● Prompt
Reproduce the material below word for word, from its first line through the line containing "tap(466, 356)", both included.

- - - - - - -

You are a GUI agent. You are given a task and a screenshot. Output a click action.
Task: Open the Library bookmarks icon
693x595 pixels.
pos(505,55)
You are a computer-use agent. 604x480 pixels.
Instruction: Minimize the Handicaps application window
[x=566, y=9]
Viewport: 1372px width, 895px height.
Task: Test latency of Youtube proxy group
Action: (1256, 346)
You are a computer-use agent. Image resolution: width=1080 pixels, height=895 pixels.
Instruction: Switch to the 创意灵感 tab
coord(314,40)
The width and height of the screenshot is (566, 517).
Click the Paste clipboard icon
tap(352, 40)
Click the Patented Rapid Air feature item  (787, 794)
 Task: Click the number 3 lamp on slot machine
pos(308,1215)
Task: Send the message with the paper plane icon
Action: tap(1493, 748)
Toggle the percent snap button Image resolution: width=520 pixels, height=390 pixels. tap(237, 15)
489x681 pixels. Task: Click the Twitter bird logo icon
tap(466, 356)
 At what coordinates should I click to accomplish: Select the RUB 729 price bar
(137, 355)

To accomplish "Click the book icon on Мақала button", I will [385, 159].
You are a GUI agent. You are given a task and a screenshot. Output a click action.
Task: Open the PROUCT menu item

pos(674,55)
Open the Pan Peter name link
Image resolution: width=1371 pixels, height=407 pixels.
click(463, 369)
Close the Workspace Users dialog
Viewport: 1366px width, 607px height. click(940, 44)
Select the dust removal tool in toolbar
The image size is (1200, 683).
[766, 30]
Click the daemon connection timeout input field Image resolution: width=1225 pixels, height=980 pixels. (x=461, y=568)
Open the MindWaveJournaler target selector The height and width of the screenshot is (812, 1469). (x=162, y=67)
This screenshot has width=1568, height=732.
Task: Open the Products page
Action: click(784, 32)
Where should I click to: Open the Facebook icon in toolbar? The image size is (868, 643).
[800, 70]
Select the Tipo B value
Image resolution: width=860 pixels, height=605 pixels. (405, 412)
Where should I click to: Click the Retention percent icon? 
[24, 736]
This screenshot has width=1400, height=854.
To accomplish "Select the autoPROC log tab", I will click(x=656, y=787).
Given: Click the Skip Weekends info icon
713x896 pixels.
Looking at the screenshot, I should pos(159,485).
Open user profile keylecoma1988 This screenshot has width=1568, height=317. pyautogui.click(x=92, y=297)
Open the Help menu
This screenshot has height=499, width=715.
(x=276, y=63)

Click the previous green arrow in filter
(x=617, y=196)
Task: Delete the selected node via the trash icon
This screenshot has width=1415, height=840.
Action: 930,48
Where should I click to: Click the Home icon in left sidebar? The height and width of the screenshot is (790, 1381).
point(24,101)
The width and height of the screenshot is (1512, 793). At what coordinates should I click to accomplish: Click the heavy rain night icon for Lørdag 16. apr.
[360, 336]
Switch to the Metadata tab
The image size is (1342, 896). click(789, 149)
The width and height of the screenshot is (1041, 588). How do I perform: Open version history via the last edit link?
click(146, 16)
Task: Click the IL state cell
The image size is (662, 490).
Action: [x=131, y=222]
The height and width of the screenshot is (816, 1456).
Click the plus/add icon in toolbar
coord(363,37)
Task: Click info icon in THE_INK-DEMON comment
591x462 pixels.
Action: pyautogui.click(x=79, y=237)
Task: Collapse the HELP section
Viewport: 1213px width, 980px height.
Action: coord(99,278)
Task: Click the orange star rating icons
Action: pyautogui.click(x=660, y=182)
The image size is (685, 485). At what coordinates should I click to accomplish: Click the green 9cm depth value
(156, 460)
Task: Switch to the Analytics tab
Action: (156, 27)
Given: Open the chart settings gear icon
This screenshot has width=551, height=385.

- - - - - - -

● Worked answer
You are a GUI agent. You are given a task and a screenshot. Output a click action.
Task: Open the Library bookmarks icon
693x595 pixels.
pos(505,55)
You are a computer-use agent. 604x480 pixels.
Instruction: Minimize the Handicaps application window
[x=566, y=9]
Viewport: 1372px width, 895px height.
Task: Test latency of Youtube proxy group
Action: (1256, 346)
You are a computer-use agent. Image resolution: width=1080 pixels, height=895 pixels.
Instruction: Switch to the 创意灵感 tab
coord(314,40)
The width and height of the screenshot is (566, 517).
Click the Paste clipboard icon
tap(352, 40)
Click the Patented Rapid Air feature item  (787, 794)
 Task: Click the number 3 lamp on slot machine
pos(308,1215)
Task: Send the message with the paper plane icon
Action: tap(1493, 748)
Toggle the percent snap button Image resolution: width=520 pixels, height=390 pixels. tap(237, 15)
489x681 pixels. Task: Click the Twitter bird logo icon
tap(466, 356)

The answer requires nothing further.